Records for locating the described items
---------------

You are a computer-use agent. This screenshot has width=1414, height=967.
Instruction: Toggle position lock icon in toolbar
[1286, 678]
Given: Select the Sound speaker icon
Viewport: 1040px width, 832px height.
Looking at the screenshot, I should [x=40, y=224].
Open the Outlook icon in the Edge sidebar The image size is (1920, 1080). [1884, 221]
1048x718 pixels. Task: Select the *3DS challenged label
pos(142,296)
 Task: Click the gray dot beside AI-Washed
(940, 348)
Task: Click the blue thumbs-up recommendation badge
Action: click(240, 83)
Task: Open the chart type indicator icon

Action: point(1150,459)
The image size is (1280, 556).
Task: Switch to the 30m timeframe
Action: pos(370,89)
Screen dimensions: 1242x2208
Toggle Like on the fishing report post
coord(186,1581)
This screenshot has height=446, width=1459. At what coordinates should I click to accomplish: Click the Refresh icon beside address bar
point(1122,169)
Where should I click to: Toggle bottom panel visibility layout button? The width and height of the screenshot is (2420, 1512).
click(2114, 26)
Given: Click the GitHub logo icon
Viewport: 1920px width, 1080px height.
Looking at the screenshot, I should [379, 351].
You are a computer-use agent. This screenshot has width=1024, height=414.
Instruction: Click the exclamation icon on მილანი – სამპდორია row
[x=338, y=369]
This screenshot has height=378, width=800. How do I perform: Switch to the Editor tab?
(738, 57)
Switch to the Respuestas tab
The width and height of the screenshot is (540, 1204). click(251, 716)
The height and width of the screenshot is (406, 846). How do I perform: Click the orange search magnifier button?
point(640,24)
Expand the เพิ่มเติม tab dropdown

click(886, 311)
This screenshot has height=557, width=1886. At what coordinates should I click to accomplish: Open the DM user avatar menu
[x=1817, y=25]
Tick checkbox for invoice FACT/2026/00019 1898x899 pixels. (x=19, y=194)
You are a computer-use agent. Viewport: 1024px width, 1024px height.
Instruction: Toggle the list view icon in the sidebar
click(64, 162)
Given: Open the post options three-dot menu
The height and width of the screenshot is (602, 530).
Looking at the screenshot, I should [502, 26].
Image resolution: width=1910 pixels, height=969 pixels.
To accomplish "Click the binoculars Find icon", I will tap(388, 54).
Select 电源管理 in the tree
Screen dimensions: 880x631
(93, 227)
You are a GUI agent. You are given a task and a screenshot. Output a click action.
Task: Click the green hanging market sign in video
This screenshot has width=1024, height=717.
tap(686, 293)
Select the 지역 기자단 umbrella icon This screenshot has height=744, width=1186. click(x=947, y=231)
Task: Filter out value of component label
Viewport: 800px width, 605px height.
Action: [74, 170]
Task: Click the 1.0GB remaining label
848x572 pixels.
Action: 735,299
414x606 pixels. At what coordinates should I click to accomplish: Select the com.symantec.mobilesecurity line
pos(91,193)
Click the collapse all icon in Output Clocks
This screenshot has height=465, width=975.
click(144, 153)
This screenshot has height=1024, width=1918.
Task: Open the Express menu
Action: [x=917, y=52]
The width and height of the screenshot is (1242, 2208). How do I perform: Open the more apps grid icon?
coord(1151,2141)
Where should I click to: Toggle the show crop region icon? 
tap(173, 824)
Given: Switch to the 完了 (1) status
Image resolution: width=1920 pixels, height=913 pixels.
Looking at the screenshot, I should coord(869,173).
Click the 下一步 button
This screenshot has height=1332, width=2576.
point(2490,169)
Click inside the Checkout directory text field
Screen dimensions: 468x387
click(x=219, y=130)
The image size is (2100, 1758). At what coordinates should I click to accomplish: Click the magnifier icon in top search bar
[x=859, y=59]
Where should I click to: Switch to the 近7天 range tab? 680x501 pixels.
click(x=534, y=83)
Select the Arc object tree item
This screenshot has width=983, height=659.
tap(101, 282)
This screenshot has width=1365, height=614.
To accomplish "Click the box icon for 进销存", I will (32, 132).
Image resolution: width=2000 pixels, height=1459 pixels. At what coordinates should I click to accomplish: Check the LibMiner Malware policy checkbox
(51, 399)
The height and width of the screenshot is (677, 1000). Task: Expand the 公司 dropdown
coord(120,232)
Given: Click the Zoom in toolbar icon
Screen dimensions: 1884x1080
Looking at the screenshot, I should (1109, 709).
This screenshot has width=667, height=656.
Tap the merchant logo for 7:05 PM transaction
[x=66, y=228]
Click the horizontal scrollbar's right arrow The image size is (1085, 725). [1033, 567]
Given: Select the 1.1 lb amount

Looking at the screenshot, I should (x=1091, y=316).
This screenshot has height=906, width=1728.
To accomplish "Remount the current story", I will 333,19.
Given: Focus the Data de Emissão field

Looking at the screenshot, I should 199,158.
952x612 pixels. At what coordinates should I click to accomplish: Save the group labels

---------------

▸ **What you should do**: Please rescale the items, beginning at the line that contains "414x606 pixels. At" and stopping after the line that contains "pos(91,193)". Reproduce only those lines, requests included, with each coordinate in the answers multiplied by 1.9 and rounded to a whole number, halves up.

▸ **Answer to this task**:
414x606 pixels. At what coordinates should I click to accomplish: Select the com.symantec.mobilesecurity line
pos(173,367)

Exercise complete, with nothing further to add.